A key concern for business is that Ireland is now an increasingly expensive place in which to operate. The costs of employment here have moved well up the international league table but other costs are rising too. Insurance costs for many firms are quickly becoming prohibitive, for example. And the poor state of road infrastructure and the resulting congestion also imposes a heavy cost on industry. Costs in other areas have also crept up. A recent report from the National Competitiveness Council estimates that Ireland ranks fourth highest of 16 countries surveyed for office occupation costs, second highest of 10 for house price inflation, second highest of eight major economies for industrial electricity prices and seventh most costly from 16 for telecoms costs.
Competitiveness is key for a small open economy like Ireland, where national wealth and development are driven by the export sector. And there is no doubt that many of the competitive advantages that drove investment and job creation here during the "Tiger" years are either less significant now or have disappeared altogether.
Many of our major multinationals are retrenching after a couple of difficult years and the pipeline for new investment projects is weak, with the possible exception of some significant pharmaceutical plants.
Over the next few years, a key question is whether Ireland can retain a significant share of the mobile foreign investment that is heading towards Europe. We still have some key advantages such as possessing a well-educated and English-speaking workforce. However, the cost of investing here must now look relatively high when compared with other lower-cost locations in Central and Eastern Europe. Now that many of these are heading for EU membership, it is clear that Ireland faces a whole new range of competitors for mobile investment.
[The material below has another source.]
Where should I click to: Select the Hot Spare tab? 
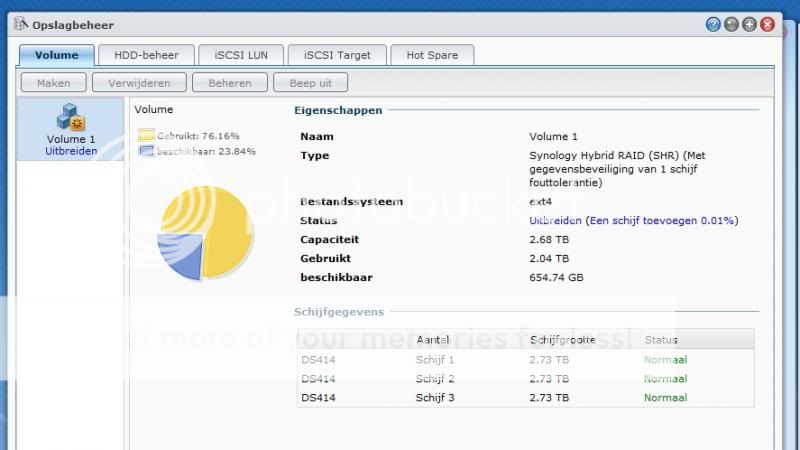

This puts more of an onus for growth on the indigenous sector. Here, there has been a new dynamism during the boom years; now the question is how this can survive in more difficult times. Again, the competitiveness of our economy is a significant issue for these firms.
So the economy reaches an important turning-point, with the boom over and nobody quite sure what to expect now. Forecasters believe the economy has a long-term sustainable growth rate of 4-5 per cent. But policy choices will affect whether this potential can be achieved over the next few years. And so will our old friend "events".
In the short term, the first few months of the year will tell a lot. For as long as the prospect of war remains, then the markets and investors will remain nervous about its possible consequences. Unless Iraq can satisfy the arms inspectors - and the US - expect much analysis of the economic fall-out from various types of conflict in the weeks ahead. Naturally, a prolonged conflict would pose the biggest threat to the growth outlook, threatening a lengthy spike in oil prices and seriously affecting US confidence. In turn, the "Iraq factor" will be a key influence on the financial markets, where some stability - after three successive years of red ink - would do much to boost confidence and investment.
So a nervous and uncertain start to the New Year. Internationally, political factors will dominate the economic agenda. At home, meanwhile, the economy and money remains top of the agenda as the Government, business and consumers finally get used to the idea that the boom really is over. The question is: What comes next?